An adorably fluffy cat made his feelings painfully clear after being accidentally locked out of the house in the cold.
Kovu the British longhair cross was named after a character from The Lion King, and according to the 3-year-old feline’s owner can be “a bit of a drama queen.”
That’s why they created the TikTok account, @Kovukat, chronicling his day-to-day life. In what’s quickly developed into something of a daily ritual, his owner likes to film Kovu’s reaction to seeing him come home.
It usually results in an adorable clip, with Kovu positively beaming at seeing his owner back home. “I have a lot of reaction videos on my page from when I get back from work and he’s always so happy to see me when I get home,” the owner told Newsweek. “But not this time.”
This time, Kovu had managed to get himself stuck outside in the rain all day and he was not happy about it.”He loves being outside but only when the weather suits him,” his owner said. “But if it gets windy or rains he likes to come back in.”
The pet owner has a pretty good idea of what must have happened. “He must have gone out through the door instead of his cat flap, hence being locked out, as we lock the cat flap at night for his safety.”
So rather than be greeted by an overjoyed feline friend, the pet owner was greeted by a cat with an unimpressed face. The resulting clip, which has been watched 1 million times already on TikTok, shows Kovu was not a happy camper.
“He’s mad at me,” the onscreen caption read. Judging from Kovu’s staring eyes and occasional angry meows and hisses, that might be the understatement of the year.
The situation went from bad to worse when his owner invited him inside. In the video, Kovu jumps down to use the cat flap, only to find it is still locked. The expression on his face as he angrily looks through the transparent flap at his human companion on the other side is priceless.
Cats are difficult to read. In a 2023 study published in the journal Animals, 438 pet owners were asked to state whether their dog or cat displayed one of 22 different emotions including joy, sadness, frustration and disappointment.
The results revealed that just 58 percent of cat owners believed their pets could express a particular emotion. By contrast 65 percent of dog owners thought the same.
But while cats may be subtle in some respects, the study indicated that felines excelled when it came to expressing anger.
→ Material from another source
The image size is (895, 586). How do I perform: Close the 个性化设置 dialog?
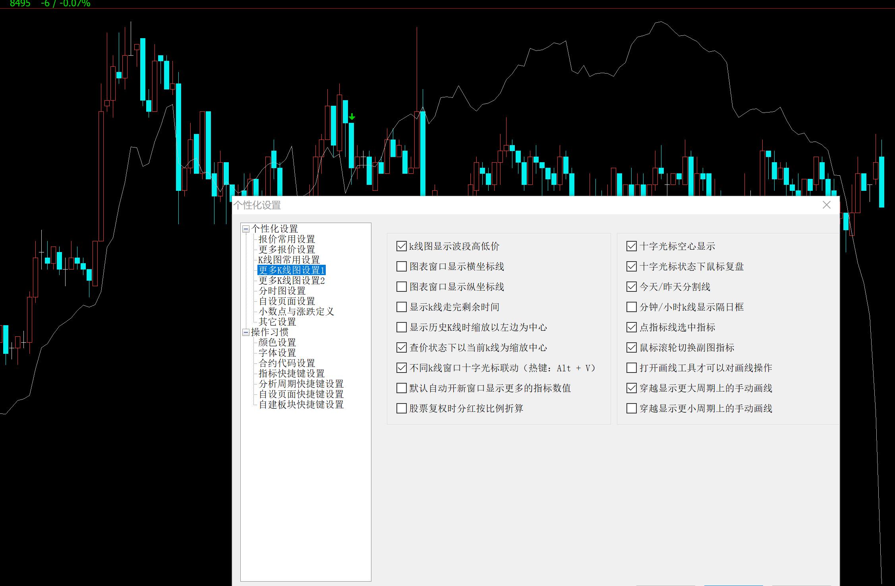click(826, 205)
In total, 85 percent of cat owners said their four-legged friends could do it, compared with just 60 percent of dog owners.
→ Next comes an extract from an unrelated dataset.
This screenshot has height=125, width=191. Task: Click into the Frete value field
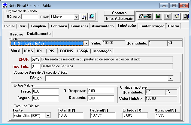pos(45,91)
Most commenting on TikTok appeared to agree that Kovu’s owner was in the cathouse after leaving him out in the cold.
“Looks like you have some explaining to do,” one wrote with another admitting “his death stare had me.” A third added: “he is so mad” while a fourth wrote simply “the betrayal.”
Thankfully, Kovu was back inside soon enough while his owner has learned a valuable lesson about always checking the catflap is unlocked in the daytime.